Rares sont les grandes expositions de sculpture, celles qui couvrent un champ historique significatif, celles qui ouvrent des voies critiques neuves, tout en dégageant de puissantes impressions sensorielles.
L'exposition "Oublier Rodin ? La sculpture à Paris, 1905-1914" est de celles-là. - Disons-le, on oublie vite le puissant et incontestable modèle que fut Rodin. Tant paraissent puissantes et inventives les formes que prend la sculpture européenne entre 1905 et 1914.
Il s'agit d'une époque-charnière. L'art moderne y est en gestation et s'exprime ici au niveau des formes comme au niveau du traitement des matières.
Je m'attarderai sur ce seul aspect des matériaux : marbres, bronzes, ciments diversement patinés, pierres. Matériaux qu'il faut ici, en chaque cas, décliner au pluriel tant sont riches et diversifiés les aspects qu'ils peuvent revêtir.
D'où une prodigieuse leçon de sensualité. Il est des marbres laiteux, crayeux, d'autres transparents et parfois proches de l'albâtre. Des bronzes dorés, vert-de-gris ou presque noirs. Des pierres granulées, d'autres polies et comme soyeuses. Sans même y passer la main, on devine à l'œil le grain de la caresse possible et la courbe appuyée de tous les arrondis.
Beaucoup des sculpteurs ici présentés seront par le public à découvrir et redécouvrir : Pompon, Maillol, Bourdelle, Joseph Bernard, Brancusi, Gargallo, Archipenko, etc.
À mettre à part, Wilhelm Lehmbruck, sculpteur allemand ici omniprésent, et dont il est si rare de voir les œuvres. Il fut le sculpteur favori de Joseph Beuys.
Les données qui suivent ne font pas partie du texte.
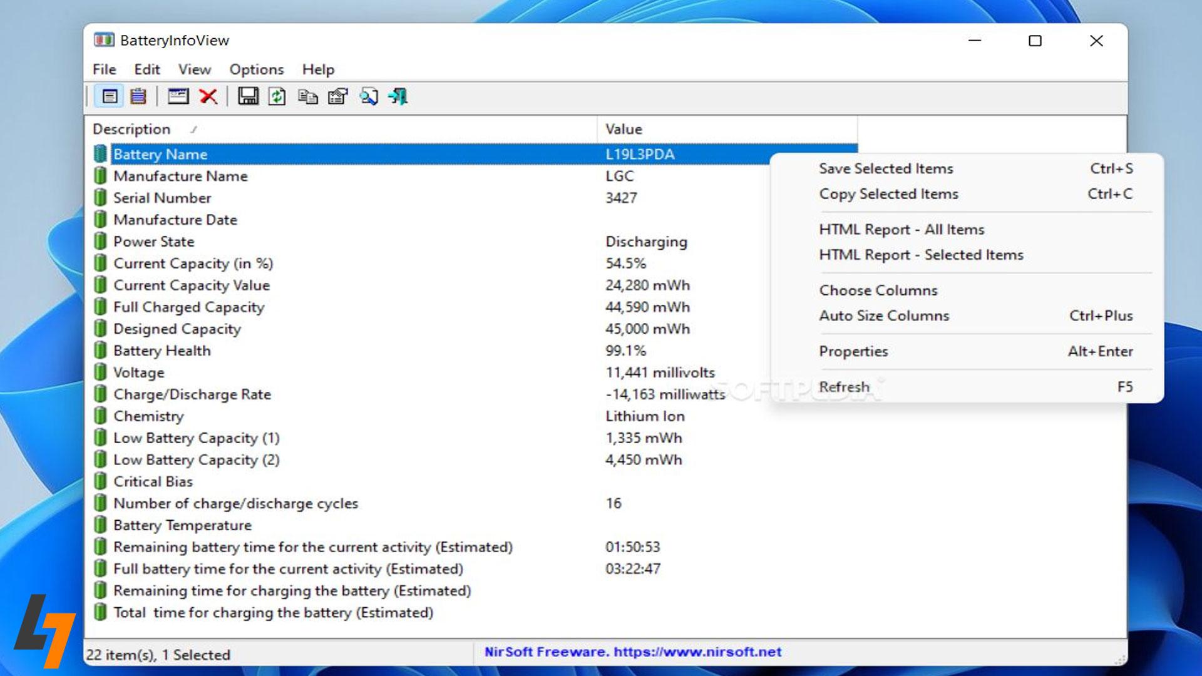
Task: Click the Find toolbar icon
Action: tap(369, 96)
Ses sculptures longilignes (qui évoquent parfois le futur Giacometti) reposent fréquemment sur une cassure, sur la dichotomie d'un corps déjà géométrisé et d'une tête qui, elle, est en rupture d'avec le bloc sculpté. - La tête tourne ou se retourne, songe et se perçoit d'emblée comme DÉ-CALÉE.
Alors, courez vite au musée d'Orsay : l'exposition dure jusqu'au 31 mai.